The Spiders had decided to travel together to all finals matches by bus and the triumphant return trip on grand final night ended prematurely at Wahgunyah where the players climbed aboard a flat top trailer owned by Bernie Bott and did a victory lap of Sanger Street before settling in for a long night of celebrations at the John Foord Oval clubrooms.
“It was a triumph for what football meant to people in the Corowa community at the time,” Longmire said.
“History shows we haven’t won too many premierships in the Ovens and Murray and there is no doubt about it we did it the hard way.
“A lot of things had to come together and lucky for us they did.
“We could have been out in the first week of finals because Stan Sargeant cut loose and kicked a bag of goals on Swifty by half-time.
“It’s hard to comprehend all these years later where we had come from.
“After we beat Myrtleford at Albury in the preliminary final you could hear a pin drop in the rooms.
“We were all shitting ourselves thinking what we were suddenly doing in a grand final against a team as strong as Wodonga was at the time.
“Especially us young blokes.”
Longmire’s son Beau captained Corowa-Rutherglen to the 2003 O and M premiership team with Chisnall’s son Guy also in the line-up.
Swift coached the Spiders for one more season before joining Latrobe Valley league club Morwell as captain-coach in 1970-72 before a stint in charge of Kennington-Strathdale in the Bendigo league in the late 1970s.
Fifteen years after leading Corowa out of the premiership wilderness tragedy struck when the man who has a shelter at the John Foord Oval named after him was murdered in his own home near Bendigo.
Two intruders disguised in balaclavas and one brandishing a sawn-off .22 calibre rifle had entered the Swift family home with the gun used to shoot Swift in the heart and thigh.
He died soon after and the horrible news spread like wildfire with Corowa sharing in the football world’s grief at a man killed at the age of only 44.
“It hit a lot of people really hard,” Tobias recalled.

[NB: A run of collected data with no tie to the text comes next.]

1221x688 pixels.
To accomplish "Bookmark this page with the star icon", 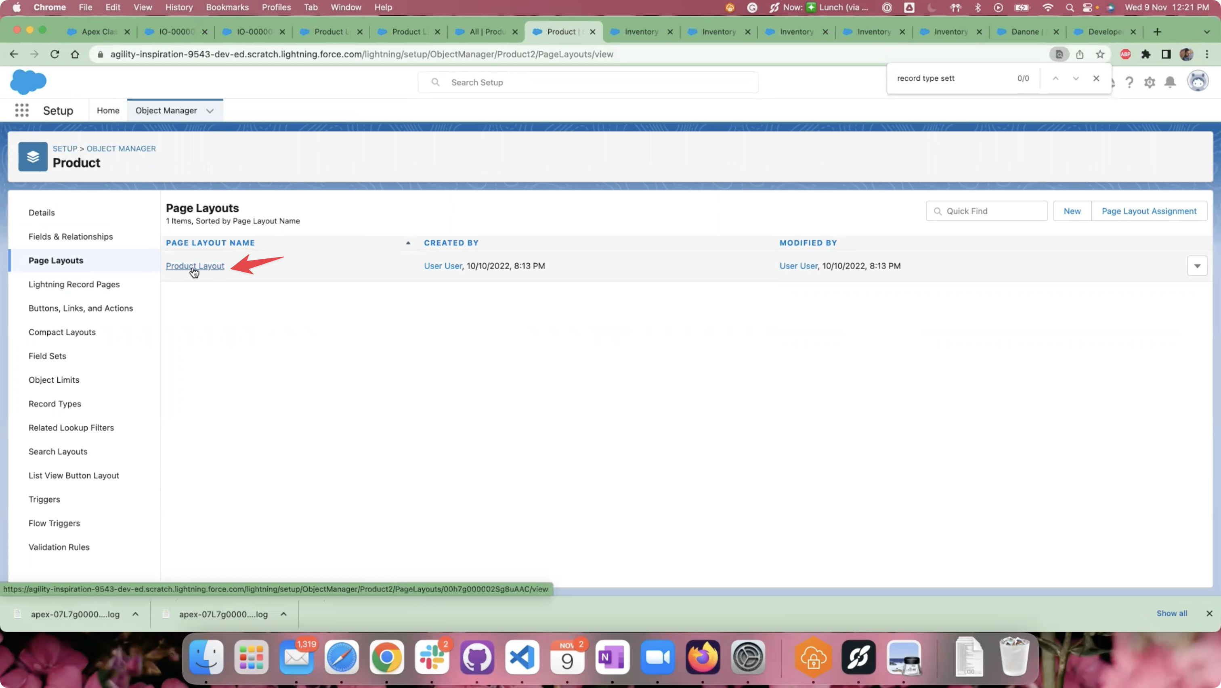I will (1100, 54).
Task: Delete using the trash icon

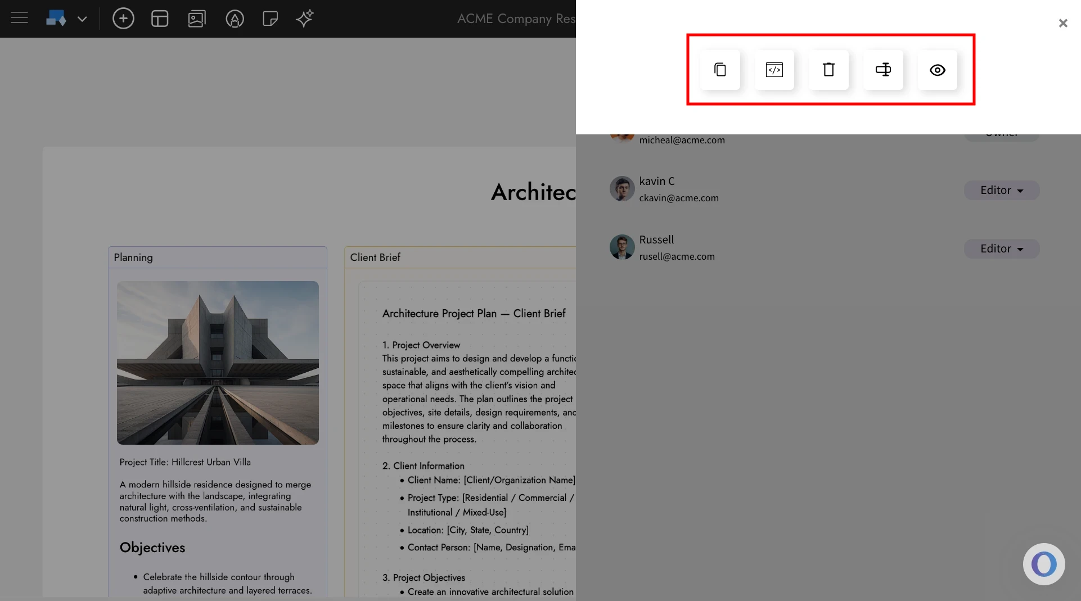Action: (828, 70)
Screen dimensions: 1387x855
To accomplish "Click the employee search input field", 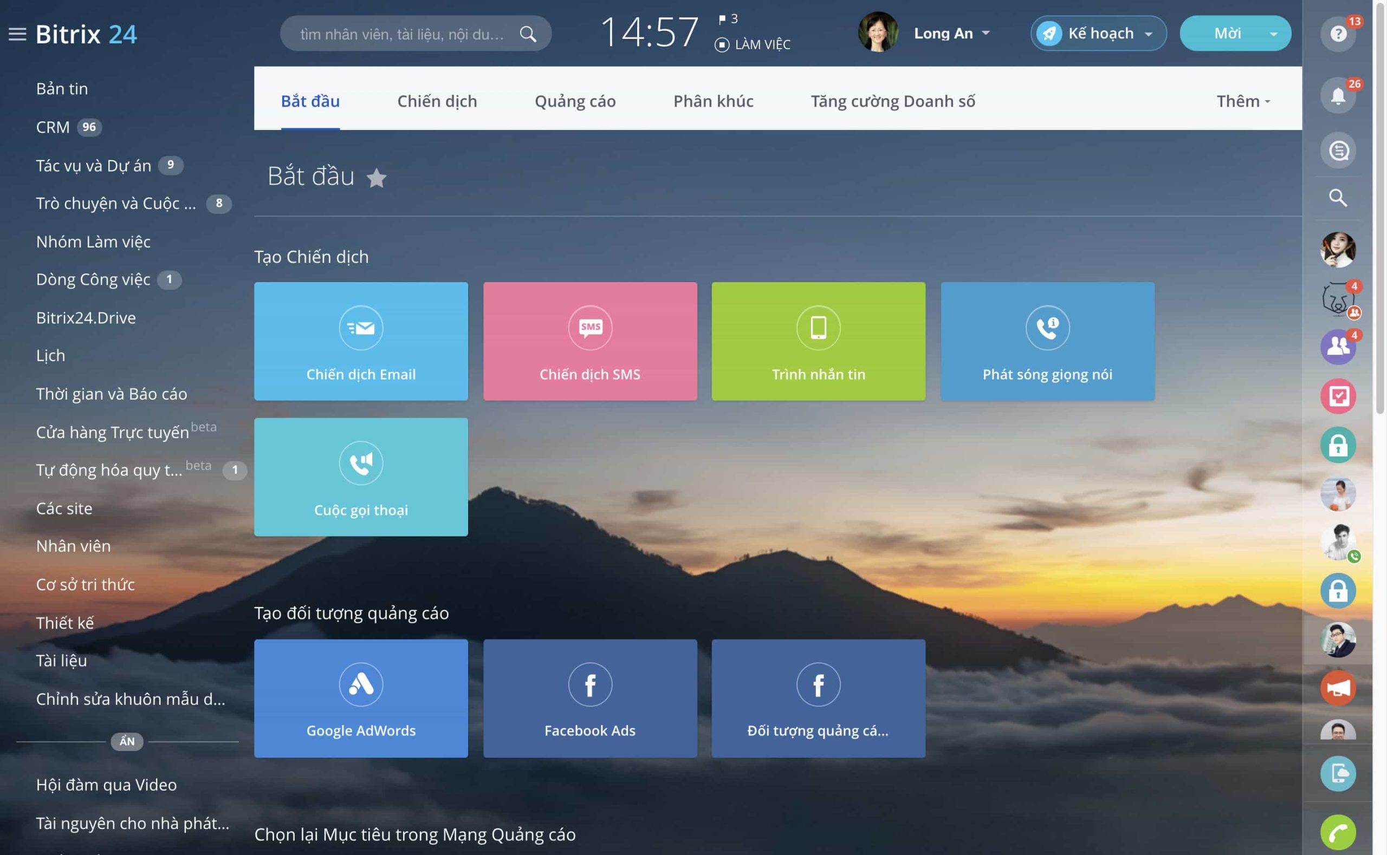I will coord(402,34).
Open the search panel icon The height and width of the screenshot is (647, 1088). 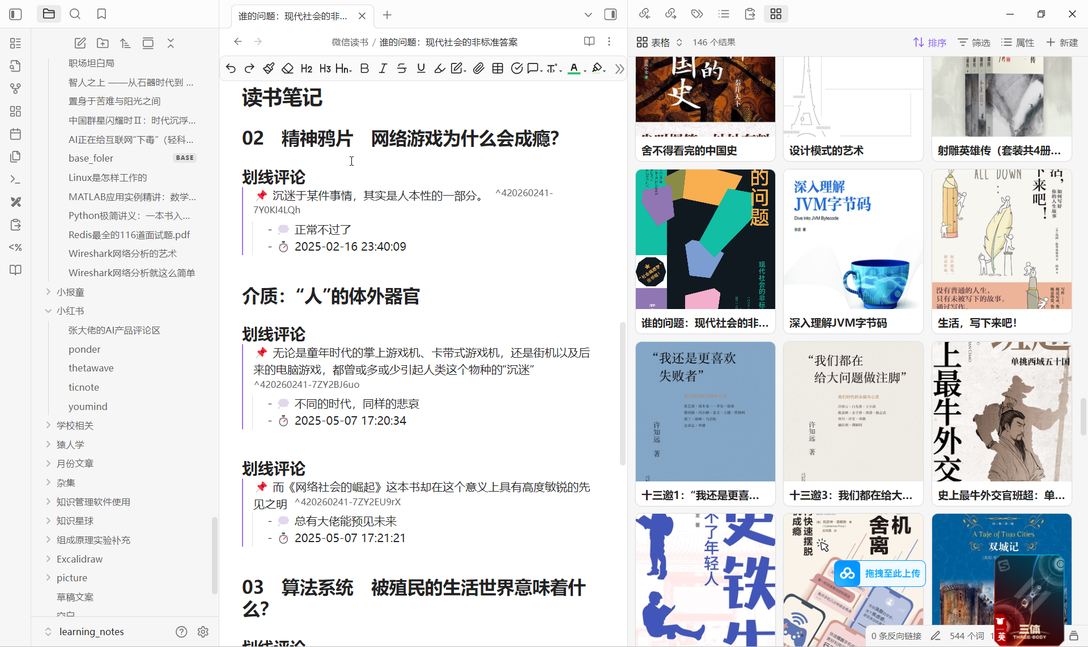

“The devastation was unreal.”
In the ensuing years Kevin Witherden, Bill Phibbs, Lindsay Jacob and most recently John Lane have died.
Corowa-Rutherglen has its backs to the wall again in the O and M, but miracles can happen as shown half a century ago.
*The Corowa Spiders 50-year premiership reunion will be held at John Foord Oval on Sunday, May 27.
MATCH DETAILS
COROWA 0.3 6.8 9.8 14.11 (95)
WODONGA 4.5 4.7 10.13 12.16 (88)
Goals: COROWA: Witherden 5, Jacob 3, Clancy 3, F. Longmire 2, Chisnall. WODONGA: Rogalski 7, Bone 2, Whitehead, Williamson, Cherry.
Best: COROWA: Fraser, F. Longmire, Clancy, Illsley, W. Phibbs, Jacob, Chisnall, Swfift, Eales, Hoiles. WODONGA: Scammell, Rogalski, Bone, Whitehead, Smedley, Coysh, Williamson, Doolan, Bastian.